Les russes veulent redéfinir la géopolitique de la guerre froide et tous les moyens sont autorisés. Seulement, les grands perdants de ces nouvelles conquêtes demeureront les populations africaines. Chaque pays a ses intérêts, la France a nombreux enjeux pour la sauvegarde de son pré-carré, il en est de même des Russes qui souhaitent avoir la main sur le marché africain. Pendant ce temps, nos dirigeants sont dans des calculs monarchiques du pouvoir en oubliant le plus important : la population et sa sécurité. Les gouvernants sont à l’heure actuelle incapables d’assurer notre sécurité. Ils sont à la quête d’un troisième mandat ou à la recherche des élucubrations juridiques pour se maintenir au pouvoir et bénéficier de funérailles grandioses. Dans ce schéma, ils sollicitent toujours la France pour cautionner leur projet pharaonique du pouvoir. 

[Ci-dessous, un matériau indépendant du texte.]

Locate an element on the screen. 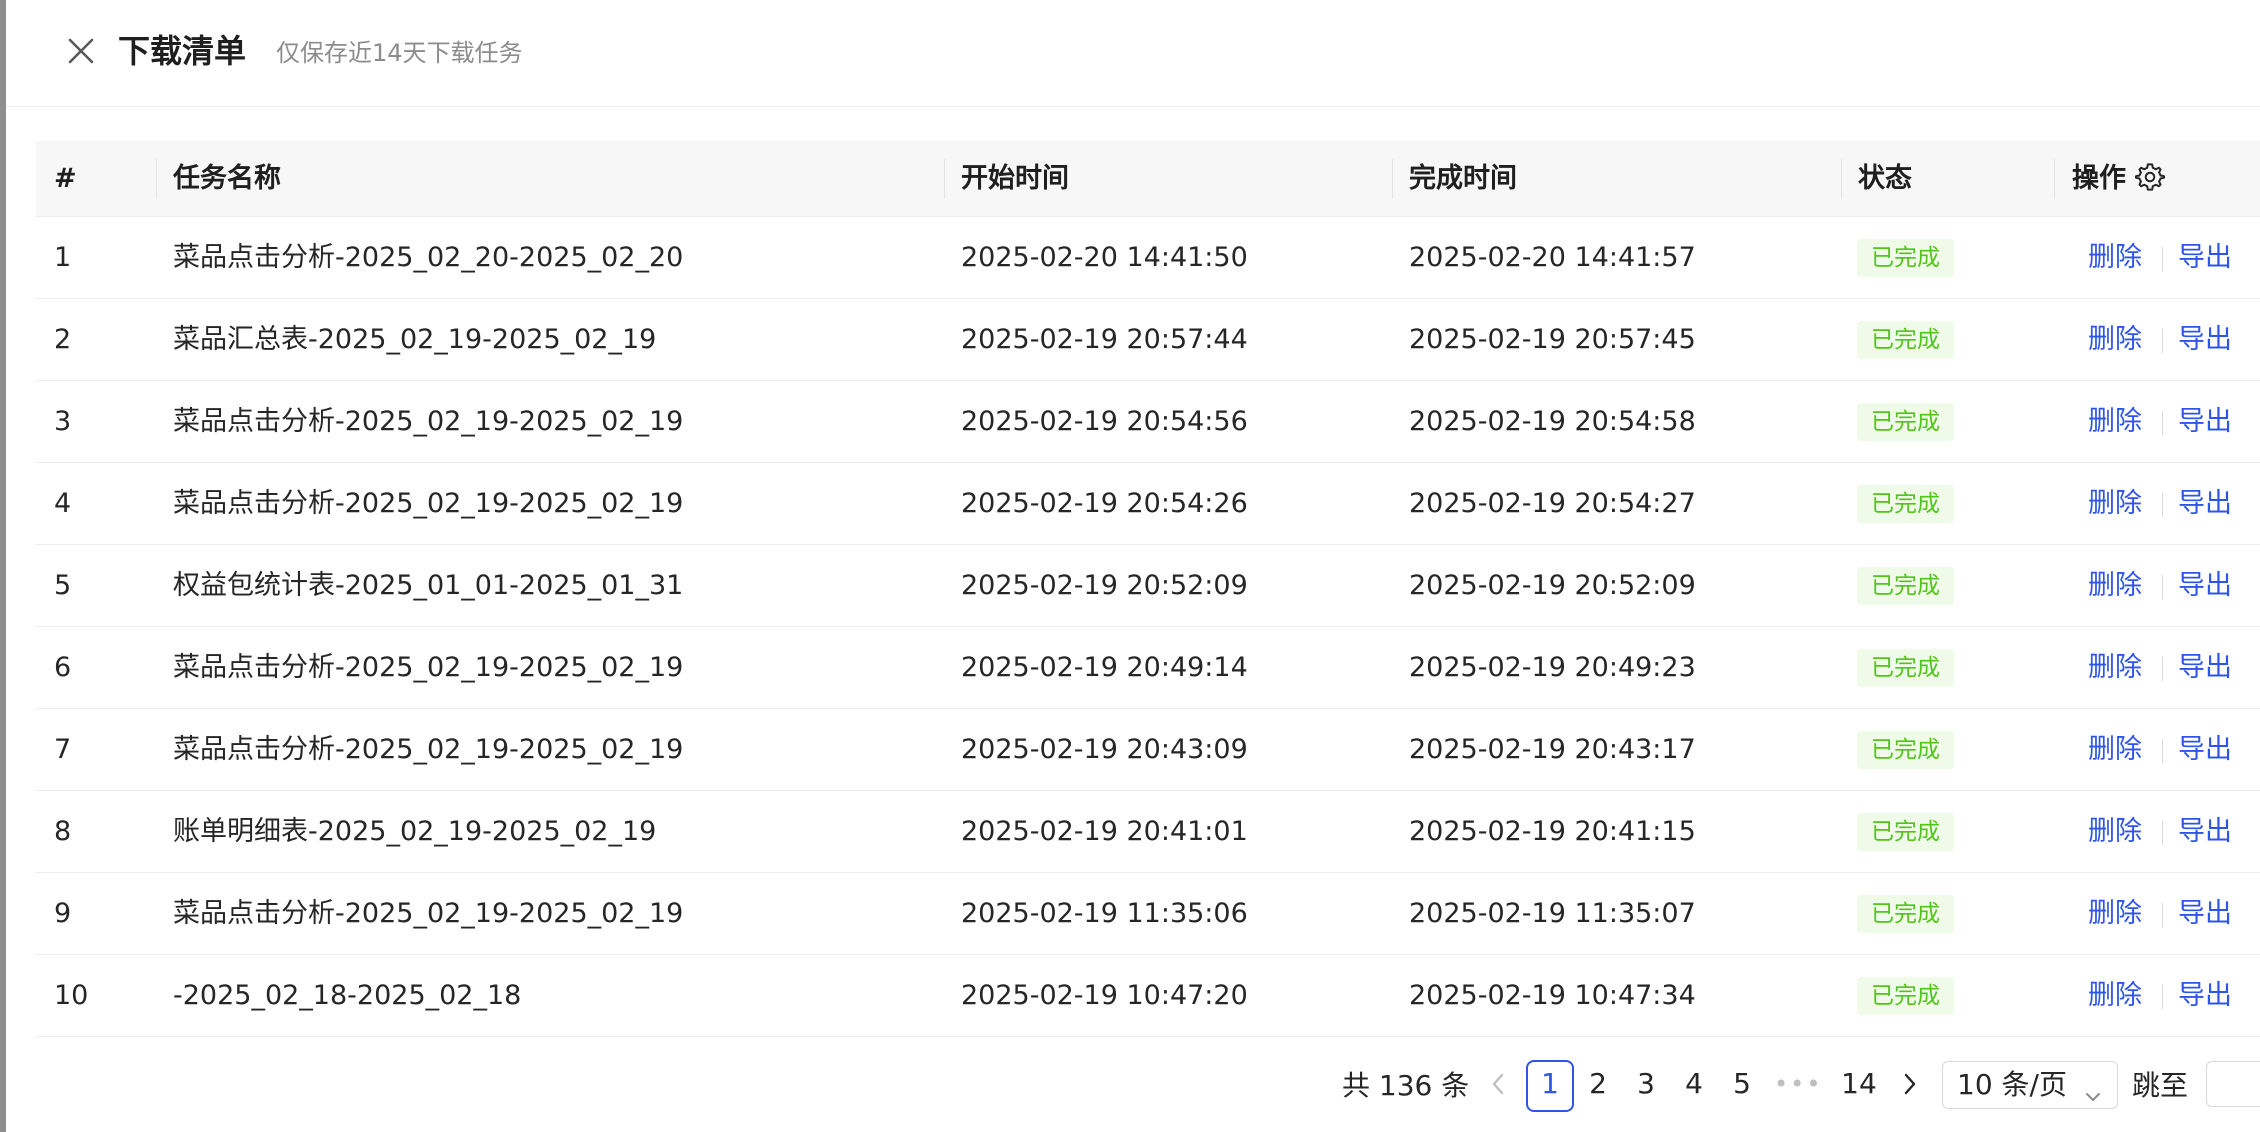 Image resolution: width=2260 pixels, height=1132 pixels. row-index: 2 is located at coordinates (63, 340).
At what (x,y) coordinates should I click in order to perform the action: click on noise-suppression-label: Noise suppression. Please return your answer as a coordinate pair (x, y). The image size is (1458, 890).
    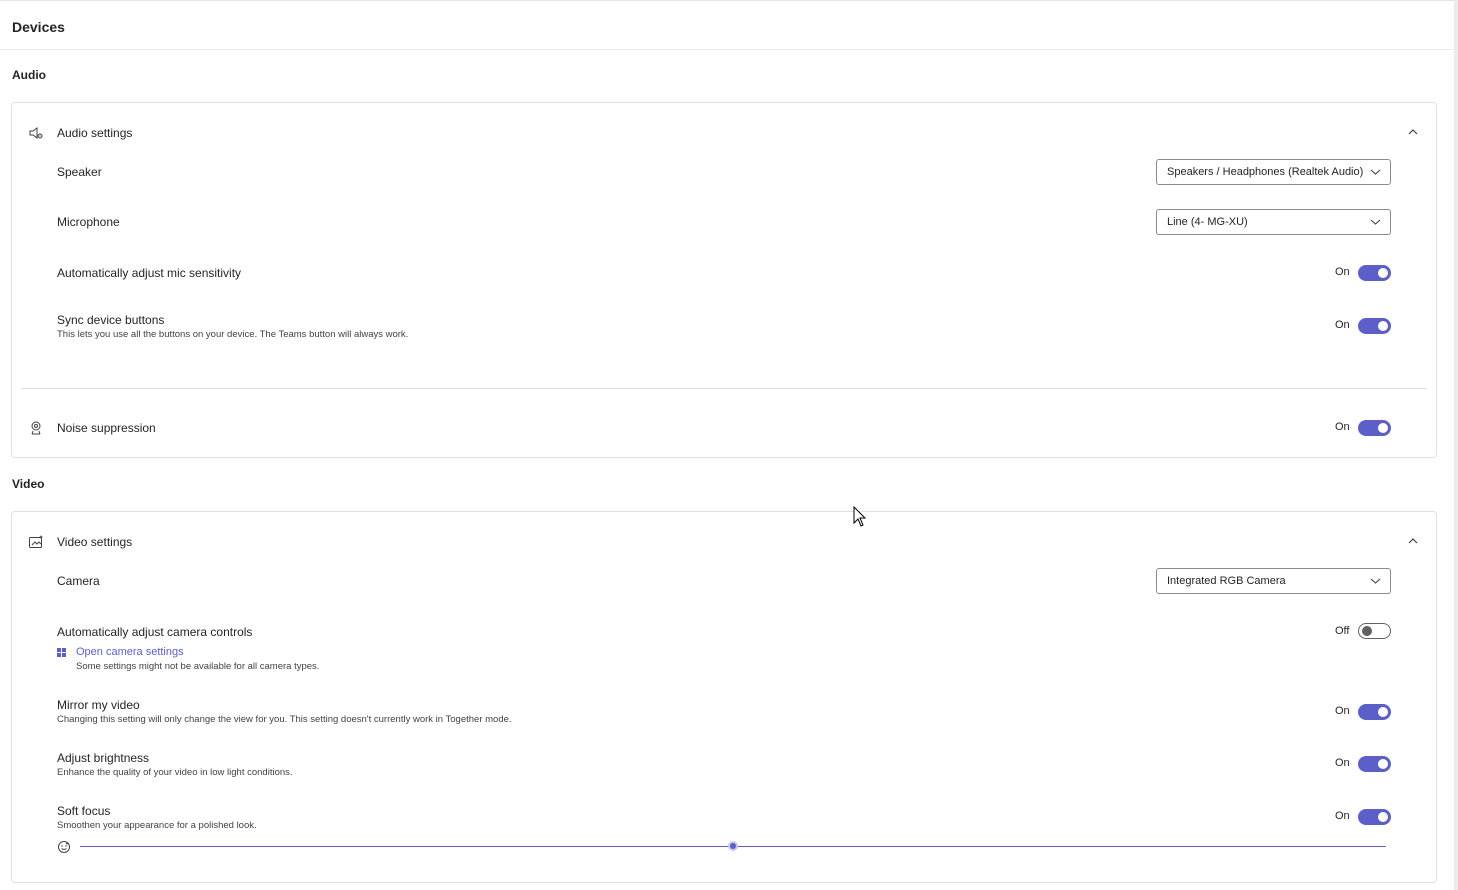
    Looking at the image, I should click on (106, 428).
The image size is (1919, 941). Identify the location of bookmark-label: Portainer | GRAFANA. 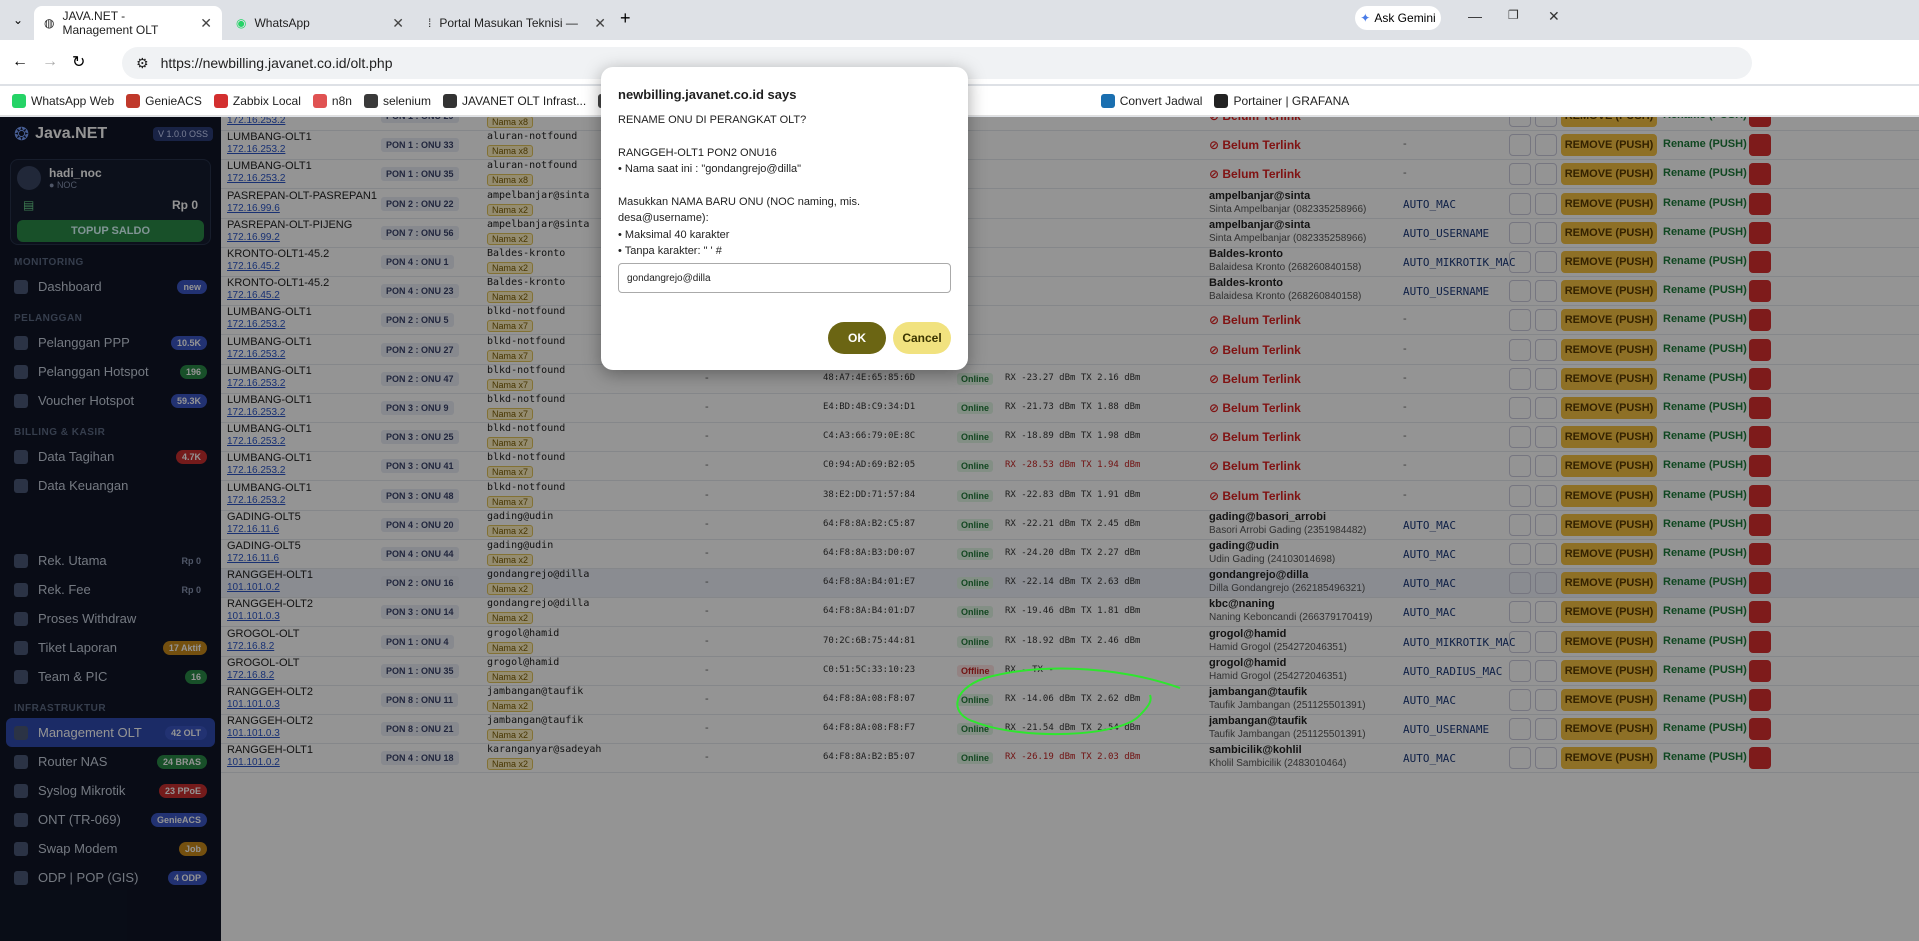
(1292, 100).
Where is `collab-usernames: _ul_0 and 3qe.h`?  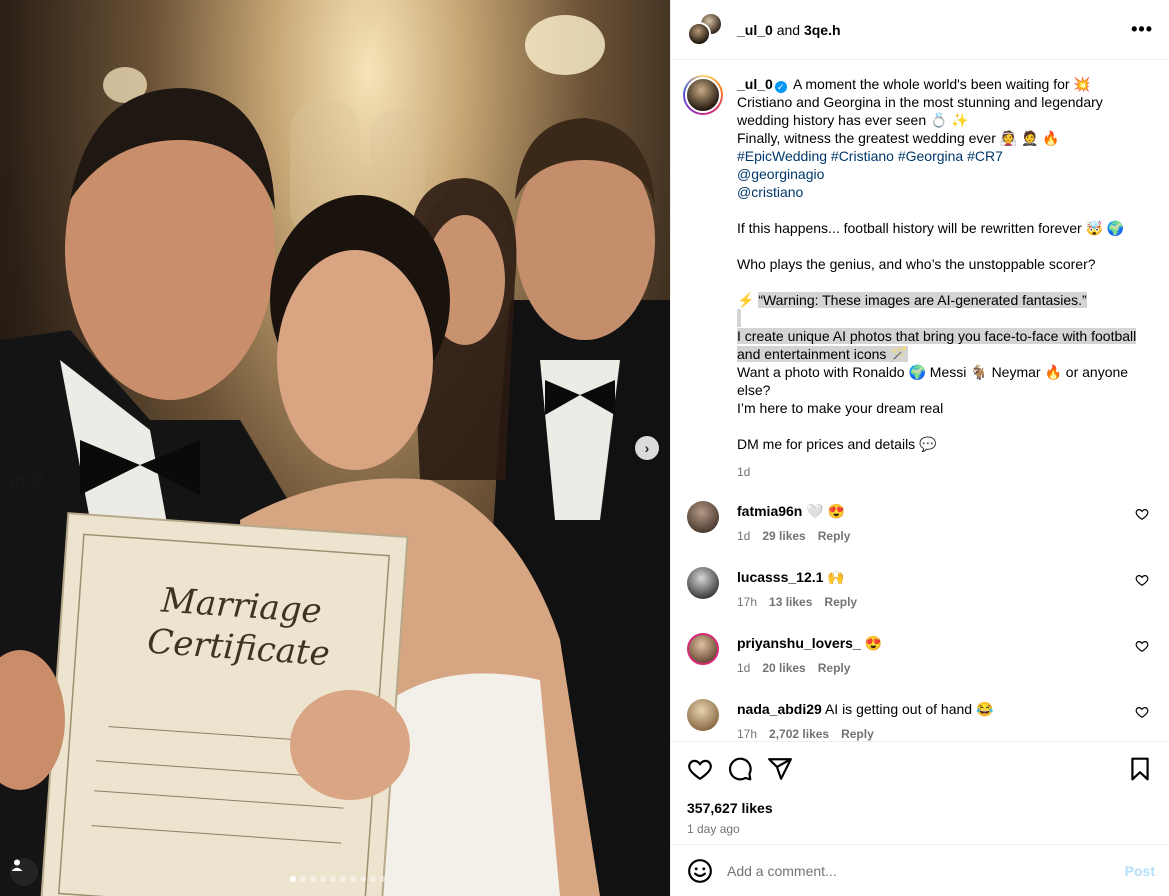 collab-usernames: _ul_0 and 3qe.h is located at coordinates (934, 30).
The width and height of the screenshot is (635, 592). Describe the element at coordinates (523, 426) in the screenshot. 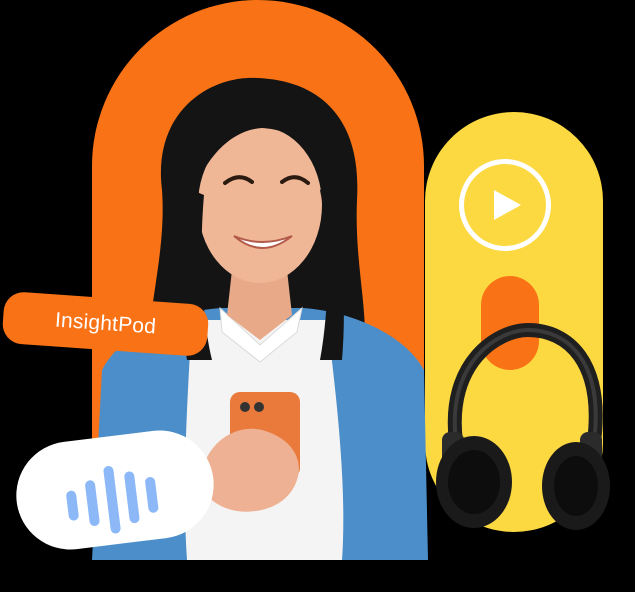

I see `headphones-icon` at that location.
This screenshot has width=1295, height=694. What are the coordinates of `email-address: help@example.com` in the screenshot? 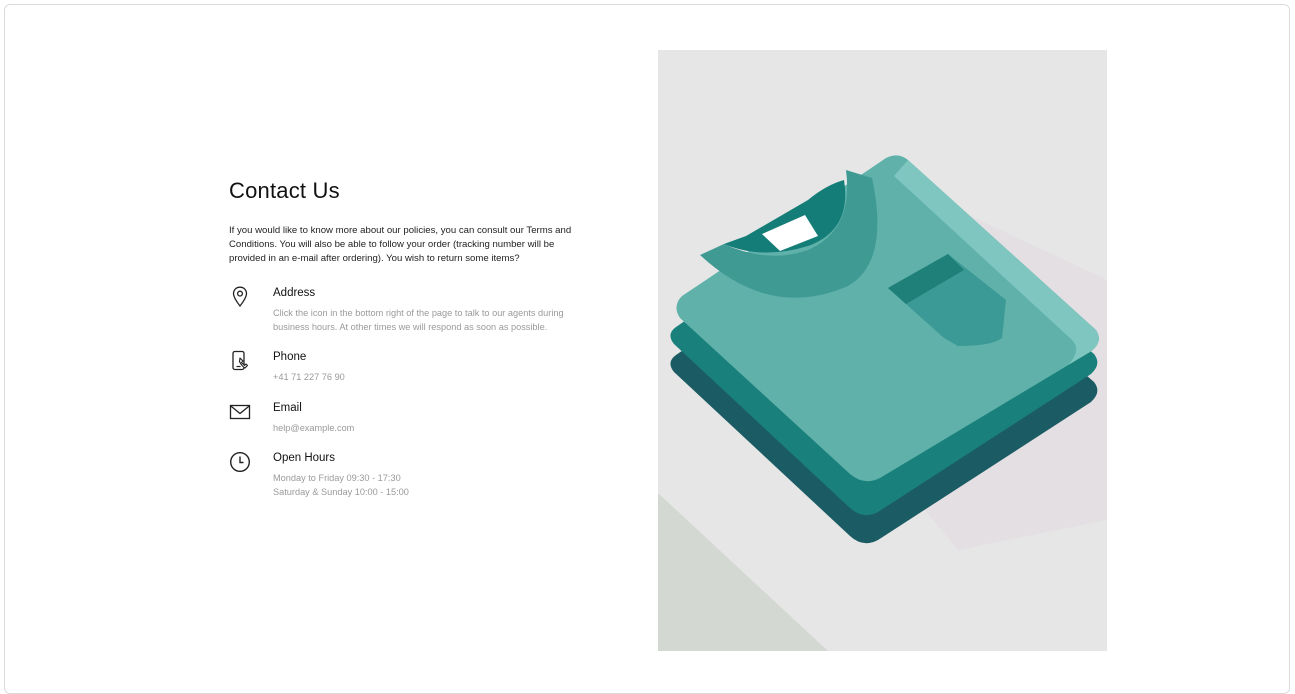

Pour l’heure, les synergies doivent être concentrées sur la lutte contre le terrorisme ainsi sur la démocratie et la bonne gouvernance. L’éducation et la santé ne doivent pas aussi être négligées. La réussite de ces impératifs nous permettra de mener sereinement le combat du FCFA. Si nous ne le faisons pas, il n’y aura plus d’Etats pour porter cette lutte car même les panafricains les plus engagés chercheront leur sécurité sous d’autres cieux laissant derrière eux des populations désemparées et meurtries encore une fois de plus. 

*Dr Idy SALL est membre du Comité scientifique du Cercle de Réflexion Stratégique du Cercle de Réflexion Stratégique d’Abidjan dont il dirige le Groupe d’Etude et de Travail ‘’Foncier et Droits de l’Homme’’.